Artinya, diskursus mengenai badan hukum versus tidak berbadan hukum tidak cukup berhenti pada teks perundang-undangan. Yang lebih penting adalah membangun kultur kepercayaan dan integritas. Usaha berbadan hukum akan berarti jika diiringi akuntabilitas, sementara usaha tanpa badan hukum tetap bisa dipercaya jika dijalankan dengan kejujuran.

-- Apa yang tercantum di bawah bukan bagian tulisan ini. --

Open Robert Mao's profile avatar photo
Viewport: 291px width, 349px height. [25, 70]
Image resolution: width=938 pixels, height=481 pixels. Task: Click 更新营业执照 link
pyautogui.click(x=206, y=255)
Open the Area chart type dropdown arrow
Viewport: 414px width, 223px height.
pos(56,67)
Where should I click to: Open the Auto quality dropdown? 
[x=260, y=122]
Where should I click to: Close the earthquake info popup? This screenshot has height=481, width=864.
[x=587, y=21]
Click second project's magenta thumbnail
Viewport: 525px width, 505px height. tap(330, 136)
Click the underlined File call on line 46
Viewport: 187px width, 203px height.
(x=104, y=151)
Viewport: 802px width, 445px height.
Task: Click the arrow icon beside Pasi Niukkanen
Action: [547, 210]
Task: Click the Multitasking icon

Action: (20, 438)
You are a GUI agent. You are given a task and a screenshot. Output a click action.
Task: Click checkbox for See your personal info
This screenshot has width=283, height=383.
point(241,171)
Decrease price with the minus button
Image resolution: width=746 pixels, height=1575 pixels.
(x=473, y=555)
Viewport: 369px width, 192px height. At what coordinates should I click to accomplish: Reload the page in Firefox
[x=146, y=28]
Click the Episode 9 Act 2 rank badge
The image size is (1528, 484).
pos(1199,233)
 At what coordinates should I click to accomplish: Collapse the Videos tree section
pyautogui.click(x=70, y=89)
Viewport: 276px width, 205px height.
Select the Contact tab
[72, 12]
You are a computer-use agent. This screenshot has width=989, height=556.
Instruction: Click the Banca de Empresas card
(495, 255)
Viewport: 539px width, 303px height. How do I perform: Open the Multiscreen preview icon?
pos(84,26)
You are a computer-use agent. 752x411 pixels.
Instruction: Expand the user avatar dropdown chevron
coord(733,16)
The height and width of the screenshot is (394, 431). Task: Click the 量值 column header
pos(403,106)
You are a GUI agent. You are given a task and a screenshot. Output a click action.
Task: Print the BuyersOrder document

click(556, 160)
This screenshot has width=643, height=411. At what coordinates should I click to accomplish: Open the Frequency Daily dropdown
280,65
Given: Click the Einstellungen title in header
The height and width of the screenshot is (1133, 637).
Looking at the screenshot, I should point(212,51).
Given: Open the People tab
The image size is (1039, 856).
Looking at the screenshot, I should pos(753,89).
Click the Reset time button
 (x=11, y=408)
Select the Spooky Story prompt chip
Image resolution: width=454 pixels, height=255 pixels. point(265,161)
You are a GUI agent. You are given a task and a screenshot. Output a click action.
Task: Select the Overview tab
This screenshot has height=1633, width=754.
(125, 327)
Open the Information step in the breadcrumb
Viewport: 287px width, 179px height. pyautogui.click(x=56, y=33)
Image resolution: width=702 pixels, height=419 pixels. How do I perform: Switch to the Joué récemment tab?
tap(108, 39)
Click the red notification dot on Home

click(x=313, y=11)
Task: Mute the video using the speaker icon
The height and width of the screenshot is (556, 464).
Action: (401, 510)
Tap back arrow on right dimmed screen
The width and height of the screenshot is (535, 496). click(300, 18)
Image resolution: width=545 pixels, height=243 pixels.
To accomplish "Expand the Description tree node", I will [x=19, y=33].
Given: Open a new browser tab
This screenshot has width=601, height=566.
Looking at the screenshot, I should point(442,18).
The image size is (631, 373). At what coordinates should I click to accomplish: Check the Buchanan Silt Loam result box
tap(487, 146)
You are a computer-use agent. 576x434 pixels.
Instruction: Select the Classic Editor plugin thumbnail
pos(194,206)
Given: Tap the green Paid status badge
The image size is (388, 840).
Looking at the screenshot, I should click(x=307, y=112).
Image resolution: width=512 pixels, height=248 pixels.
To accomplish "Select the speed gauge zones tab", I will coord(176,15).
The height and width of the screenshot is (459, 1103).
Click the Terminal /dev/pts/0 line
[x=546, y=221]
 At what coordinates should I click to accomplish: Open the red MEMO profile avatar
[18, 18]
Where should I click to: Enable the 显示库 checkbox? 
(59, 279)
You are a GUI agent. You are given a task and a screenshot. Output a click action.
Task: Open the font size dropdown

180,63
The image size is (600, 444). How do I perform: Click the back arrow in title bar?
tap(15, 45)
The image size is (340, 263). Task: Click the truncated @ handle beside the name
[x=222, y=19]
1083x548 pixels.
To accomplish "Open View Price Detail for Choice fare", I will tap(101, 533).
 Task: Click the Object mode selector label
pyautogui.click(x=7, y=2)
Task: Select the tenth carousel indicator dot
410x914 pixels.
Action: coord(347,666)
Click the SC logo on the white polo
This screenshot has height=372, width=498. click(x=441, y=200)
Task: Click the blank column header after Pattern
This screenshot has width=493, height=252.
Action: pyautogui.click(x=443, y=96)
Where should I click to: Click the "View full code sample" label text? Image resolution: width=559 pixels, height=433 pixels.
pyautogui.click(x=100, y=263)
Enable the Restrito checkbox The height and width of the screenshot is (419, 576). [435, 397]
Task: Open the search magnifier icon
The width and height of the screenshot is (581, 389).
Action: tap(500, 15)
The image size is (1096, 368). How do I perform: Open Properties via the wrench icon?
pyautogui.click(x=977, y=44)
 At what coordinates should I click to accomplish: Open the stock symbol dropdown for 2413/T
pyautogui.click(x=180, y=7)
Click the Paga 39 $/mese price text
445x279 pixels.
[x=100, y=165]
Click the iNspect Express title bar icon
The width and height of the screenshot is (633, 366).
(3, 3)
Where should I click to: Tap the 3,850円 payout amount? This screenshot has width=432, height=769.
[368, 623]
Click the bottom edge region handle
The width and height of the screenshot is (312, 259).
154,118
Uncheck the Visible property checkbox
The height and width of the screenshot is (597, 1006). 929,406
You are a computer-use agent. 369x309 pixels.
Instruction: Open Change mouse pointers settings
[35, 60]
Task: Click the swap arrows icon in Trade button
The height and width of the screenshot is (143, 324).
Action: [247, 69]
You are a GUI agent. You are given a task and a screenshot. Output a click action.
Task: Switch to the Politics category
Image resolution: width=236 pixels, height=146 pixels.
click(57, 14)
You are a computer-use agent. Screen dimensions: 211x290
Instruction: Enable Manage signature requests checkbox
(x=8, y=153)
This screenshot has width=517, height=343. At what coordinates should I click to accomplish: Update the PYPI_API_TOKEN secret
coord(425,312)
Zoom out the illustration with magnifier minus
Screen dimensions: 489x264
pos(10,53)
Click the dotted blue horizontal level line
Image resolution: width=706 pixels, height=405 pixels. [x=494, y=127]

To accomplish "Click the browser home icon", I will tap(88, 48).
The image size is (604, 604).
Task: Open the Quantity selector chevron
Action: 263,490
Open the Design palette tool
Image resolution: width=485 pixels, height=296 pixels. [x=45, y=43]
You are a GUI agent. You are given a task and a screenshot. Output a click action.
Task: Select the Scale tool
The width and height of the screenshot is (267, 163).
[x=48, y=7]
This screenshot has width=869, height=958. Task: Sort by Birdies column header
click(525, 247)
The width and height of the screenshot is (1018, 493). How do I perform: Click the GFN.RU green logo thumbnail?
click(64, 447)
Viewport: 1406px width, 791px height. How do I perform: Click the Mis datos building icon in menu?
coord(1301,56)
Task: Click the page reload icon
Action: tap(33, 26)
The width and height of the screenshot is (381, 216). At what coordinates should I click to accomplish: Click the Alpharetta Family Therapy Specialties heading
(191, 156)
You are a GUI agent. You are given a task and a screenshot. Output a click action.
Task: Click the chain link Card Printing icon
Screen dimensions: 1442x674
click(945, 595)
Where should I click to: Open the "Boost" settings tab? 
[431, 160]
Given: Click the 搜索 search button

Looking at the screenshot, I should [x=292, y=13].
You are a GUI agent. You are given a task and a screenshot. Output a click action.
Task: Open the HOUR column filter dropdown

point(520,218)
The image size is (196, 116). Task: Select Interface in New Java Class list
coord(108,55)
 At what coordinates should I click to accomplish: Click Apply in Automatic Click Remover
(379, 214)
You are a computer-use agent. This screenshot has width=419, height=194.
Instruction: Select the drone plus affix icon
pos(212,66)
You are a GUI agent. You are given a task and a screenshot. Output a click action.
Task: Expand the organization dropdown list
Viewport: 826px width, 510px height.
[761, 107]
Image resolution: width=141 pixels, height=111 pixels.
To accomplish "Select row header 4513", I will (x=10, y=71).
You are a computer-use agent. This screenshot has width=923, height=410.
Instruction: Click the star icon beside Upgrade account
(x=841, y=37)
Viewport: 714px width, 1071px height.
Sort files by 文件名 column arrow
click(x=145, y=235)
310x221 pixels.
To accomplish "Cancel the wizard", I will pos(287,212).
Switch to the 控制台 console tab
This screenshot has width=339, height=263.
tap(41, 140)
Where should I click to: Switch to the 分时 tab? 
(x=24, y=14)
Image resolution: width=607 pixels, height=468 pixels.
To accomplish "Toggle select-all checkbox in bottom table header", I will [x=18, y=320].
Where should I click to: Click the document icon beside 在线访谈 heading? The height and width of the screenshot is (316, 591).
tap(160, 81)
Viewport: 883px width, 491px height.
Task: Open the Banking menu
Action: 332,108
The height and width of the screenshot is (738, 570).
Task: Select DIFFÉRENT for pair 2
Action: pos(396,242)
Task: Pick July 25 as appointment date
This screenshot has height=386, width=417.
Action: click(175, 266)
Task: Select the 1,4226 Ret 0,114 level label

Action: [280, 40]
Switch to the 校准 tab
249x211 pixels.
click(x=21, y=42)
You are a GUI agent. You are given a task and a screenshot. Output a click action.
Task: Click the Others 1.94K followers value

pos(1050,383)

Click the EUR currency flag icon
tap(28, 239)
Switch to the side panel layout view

Di era digital ini, kita bahkan mulai melihat "bentuk usaha ketiga": usaha berbasis platform daring. Mereka tidak sepenuhnya berbadan hukum, tetapi eksistensinya diakui oleh konsumen, didukung sistem pembayaran elektronik, dan bahkan dilindungi oleh regulasi fintech. Mungkin, inilah isyarat bahwa hukum dagang kita harus berani melakukan pembaruan lebih progresif, bukan sekadar memaksa rakyat kecil menyesuaikan diri dengan struktur lama yang kaku.
Akhirnya, memilih antara berbadan hukum atau tidak memang penting. Tapi lebih penting lagi adalah menanyakan: apakah hukum kita sudah benar-benar hadir untuk rakyat, atau justru rakyat yang terus dipaksa menyesuaikan diri dengan hukum?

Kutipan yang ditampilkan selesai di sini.